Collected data
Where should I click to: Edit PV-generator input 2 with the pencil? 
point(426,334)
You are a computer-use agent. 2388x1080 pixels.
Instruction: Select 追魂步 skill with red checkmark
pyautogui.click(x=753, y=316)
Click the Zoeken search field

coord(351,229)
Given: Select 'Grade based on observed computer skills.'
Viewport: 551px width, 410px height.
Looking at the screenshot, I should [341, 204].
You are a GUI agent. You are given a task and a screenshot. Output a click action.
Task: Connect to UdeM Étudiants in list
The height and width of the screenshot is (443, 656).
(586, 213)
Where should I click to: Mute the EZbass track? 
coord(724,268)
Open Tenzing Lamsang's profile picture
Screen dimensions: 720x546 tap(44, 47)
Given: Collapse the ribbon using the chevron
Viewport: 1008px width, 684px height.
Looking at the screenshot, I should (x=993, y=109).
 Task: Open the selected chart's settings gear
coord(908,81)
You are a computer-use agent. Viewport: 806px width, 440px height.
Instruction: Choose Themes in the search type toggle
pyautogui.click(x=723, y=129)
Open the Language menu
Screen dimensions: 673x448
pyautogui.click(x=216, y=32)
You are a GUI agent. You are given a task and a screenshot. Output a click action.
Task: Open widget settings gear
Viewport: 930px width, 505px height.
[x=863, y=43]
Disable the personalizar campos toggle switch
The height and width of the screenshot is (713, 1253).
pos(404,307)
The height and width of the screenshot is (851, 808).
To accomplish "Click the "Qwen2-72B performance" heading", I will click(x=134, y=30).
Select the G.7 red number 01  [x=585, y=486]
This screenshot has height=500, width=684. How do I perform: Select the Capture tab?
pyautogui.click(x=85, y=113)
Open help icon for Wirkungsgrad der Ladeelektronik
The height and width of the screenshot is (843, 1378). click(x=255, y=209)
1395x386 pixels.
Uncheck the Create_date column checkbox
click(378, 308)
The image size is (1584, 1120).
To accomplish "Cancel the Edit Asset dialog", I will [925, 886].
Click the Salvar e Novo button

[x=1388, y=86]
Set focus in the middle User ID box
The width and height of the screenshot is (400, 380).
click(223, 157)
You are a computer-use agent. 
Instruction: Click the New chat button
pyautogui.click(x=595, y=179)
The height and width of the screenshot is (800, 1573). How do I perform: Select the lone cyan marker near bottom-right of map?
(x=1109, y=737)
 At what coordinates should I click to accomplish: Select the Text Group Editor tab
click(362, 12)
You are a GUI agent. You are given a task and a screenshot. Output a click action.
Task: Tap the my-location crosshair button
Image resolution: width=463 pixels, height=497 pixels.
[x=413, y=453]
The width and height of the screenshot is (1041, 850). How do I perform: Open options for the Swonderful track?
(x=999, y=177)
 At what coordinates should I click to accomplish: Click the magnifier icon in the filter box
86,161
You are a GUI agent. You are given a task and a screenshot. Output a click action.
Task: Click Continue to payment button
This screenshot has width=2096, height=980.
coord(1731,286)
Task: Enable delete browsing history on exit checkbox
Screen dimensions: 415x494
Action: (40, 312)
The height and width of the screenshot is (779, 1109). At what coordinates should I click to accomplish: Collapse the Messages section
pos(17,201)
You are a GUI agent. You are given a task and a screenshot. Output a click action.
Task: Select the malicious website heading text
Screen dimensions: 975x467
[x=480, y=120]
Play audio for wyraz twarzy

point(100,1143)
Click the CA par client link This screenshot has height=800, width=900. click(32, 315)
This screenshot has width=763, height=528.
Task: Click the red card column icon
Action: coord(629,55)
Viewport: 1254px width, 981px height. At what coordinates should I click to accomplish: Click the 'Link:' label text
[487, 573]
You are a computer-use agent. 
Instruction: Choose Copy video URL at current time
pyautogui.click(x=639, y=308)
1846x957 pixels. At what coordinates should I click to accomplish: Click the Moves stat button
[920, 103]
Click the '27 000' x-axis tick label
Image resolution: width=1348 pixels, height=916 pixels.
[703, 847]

WHAT TO PRODUCE
Nothing in the records may change; output all of them exactly.

OUTPUT OF THE TASK
Where should I click to: Edit PV-generator input 2 with the pencil? 
point(426,334)
You are a computer-use agent. 2388x1080 pixels.
Instruction: Select 追魂步 skill with red checkmark
pyautogui.click(x=753, y=316)
Click the Zoeken search field

coord(351,229)
Given: Select 'Grade based on observed computer skills.'
Viewport: 551px width, 410px height.
Looking at the screenshot, I should [341, 204].
You are a GUI agent. You are given a task and a screenshot. Output a click action.
Task: Connect to UdeM Étudiants in list
The height and width of the screenshot is (443, 656).
(586, 213)
Where should I click to: Mute the EZbass track? 
coord(724,268)
Open Tenzing Lamsang's profile picture
Screen dimensions: 720x546 tap(44, 47)
Given: Collapse the ribbon using the chevron
Viewport: 1008px width, 684px height.
Looking at the screenshot, I should (x=993, y=109).
 Task: Open the selected chart's settings gear
coord(908,81)
You are a computer-use agent. Viewport: 806px width, 440px height.
Instruction: Choose Themes in the search type toggle
pyautogui.click(x=723, y=129)
Open the Language menu
Screen dimensions: 673x448
pyautogui.click(x=216, y=32)
You are a GUI agent. You are given a task and a screenshot. Output a click action.
Task: Open widget settings gear
Viewport: 930px width, 505px height.
[x=863, y=43]
Disable the personalizar campos toggle switch
The height and width of the screenshot is (713, 1253).
pos(404,307)
The height and width of the screenshot is (851, 808).
To accomplish "Click the "Qwen2-72B performance" heading", I will click(x=134, y=30).
Select the G.7 red number 01  [x=585, y=486]
This screenshot has height=500, width=684. How do I perform: Select the Capture tab?
pyautogui.click(x=85, y=113)
Open help icon for Wirkungsgrad der Ladeelektronik
The height and width of the screenshot is (843, 1378). click(x=255, y=209)
1395x386 pixels.
Uncheck the Create_date column checkbox
click(378, 308)
The image size is (1584, 1120).
To accomplish "Cancel the Edit Asset dialog", I will [925, 886].
Click the Salvar e Novo button

[x=1388, y=86]
Set focus in the middle User ID box
The width and height of the screenshot is (400, 380).
click(223, 157)
You are a computer-use agent. 
Instruction: Click the New chat button
pyautogui.click(x=595, y=179)
The height and width of the screenshot is (800, 1573). How do I perform: Select the lone cyan marker near bottom-right of map?
(x=1109, y=737)
 At what coordinates should I click to accomplish: Select the Text Group Editor tab
click(362, 12)
You are a GUI agent. You are given a task and a screenshot. Output a click action.
Task: Tap the my-location crosshair button
Image resolution: width=463 pixels, height=497 pixels.
[x=413, y=453]
The width and height of the screenshot is (1041, 850). How do I perform: Open options for the Swonderful track?
(x=999, y=177)
 At what coordinates should I click to accomplish: Click the magnifier icon in the filter box
86,161
You are a GUI agent. You are given a task and a screenshot. Output a click action.
Task: Click Continue to payment button
This screenshot has width=2096, height=980.
coord(1731,286)
Task: Enable delete browsing history on exit checkbox
Screen dimensions: 415x494
Action: (40, 312)
The height and width of the screenshot is (779, 1109). At what coordinates should I click to accomplish: Collapse the Messages section
pos(17,201)
You are a GUI agent. You are given a task and a screenshot. Output a click action.
Task: Select the malicious website heading text
Screen dimensions: 975x467
[x=480, y=120]
Play audio for wyraz twarzy

point(100,1143)
Click the CA par client link This screenshot has height=800, width=900. click(32, 315)
This screenshot has width=763, height=528.
Task: Click the red card column icon
Action: coord(629,55)
Viewport: 1254px width, 981px height. At what coordinates should I click to accomplish: Click the 'Link:' label text
[487, 573]
You are a computer-use agent. 
Instruction: Choose Copy video URL at current time
pyautogui.click(x=639, y=308)
1846x957 pixels. At what coordinates should I click to accomplish: Click the Moves stat button
[920, 103]
Click the '27 000' x-axis tick label
Image resolution: width=1348 pixels, height=916 pixels.
[703, 847]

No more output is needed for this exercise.